- [EXERCISE INSTRUCTIONS] From the records below, please repeat exactly the line that has "Open the briefcase jobs icon in sidebar", the line that has "Given: Focus the Email input field", and every line between them, and nothing else.

..............................

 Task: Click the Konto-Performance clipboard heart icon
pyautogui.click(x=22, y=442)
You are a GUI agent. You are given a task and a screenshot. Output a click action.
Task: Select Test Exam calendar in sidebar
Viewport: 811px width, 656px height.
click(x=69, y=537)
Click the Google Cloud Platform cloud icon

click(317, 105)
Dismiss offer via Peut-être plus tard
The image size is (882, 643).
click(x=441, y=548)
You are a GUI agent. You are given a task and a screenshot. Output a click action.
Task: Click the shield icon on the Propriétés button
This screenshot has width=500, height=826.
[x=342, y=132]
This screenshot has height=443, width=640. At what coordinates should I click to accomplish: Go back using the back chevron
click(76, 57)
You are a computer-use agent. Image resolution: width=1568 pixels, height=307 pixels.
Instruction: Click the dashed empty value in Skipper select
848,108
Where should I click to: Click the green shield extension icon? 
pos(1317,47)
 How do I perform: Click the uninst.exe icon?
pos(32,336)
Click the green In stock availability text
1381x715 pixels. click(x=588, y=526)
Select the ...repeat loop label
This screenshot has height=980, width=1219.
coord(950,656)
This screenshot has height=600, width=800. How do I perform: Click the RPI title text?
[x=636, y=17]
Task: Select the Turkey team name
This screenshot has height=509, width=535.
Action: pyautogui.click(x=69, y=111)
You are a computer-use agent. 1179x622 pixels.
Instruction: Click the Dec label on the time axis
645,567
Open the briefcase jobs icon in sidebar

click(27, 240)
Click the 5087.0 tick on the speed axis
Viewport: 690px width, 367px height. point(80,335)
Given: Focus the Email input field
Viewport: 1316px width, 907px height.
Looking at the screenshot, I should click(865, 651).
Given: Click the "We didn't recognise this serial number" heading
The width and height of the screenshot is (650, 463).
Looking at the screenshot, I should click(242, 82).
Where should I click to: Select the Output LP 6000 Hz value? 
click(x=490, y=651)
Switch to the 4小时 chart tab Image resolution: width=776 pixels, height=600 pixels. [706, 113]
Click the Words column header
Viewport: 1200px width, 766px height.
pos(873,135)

..............................

- [ANSWER TO THIS EXERCISE]
Open the briefcase jobs icon in sidebar

click(27, 240)
Click the 5087.0 tick on the speed axis
Viewport: 690px width, 367px height. point(80,335)
Given: Focus the Email input field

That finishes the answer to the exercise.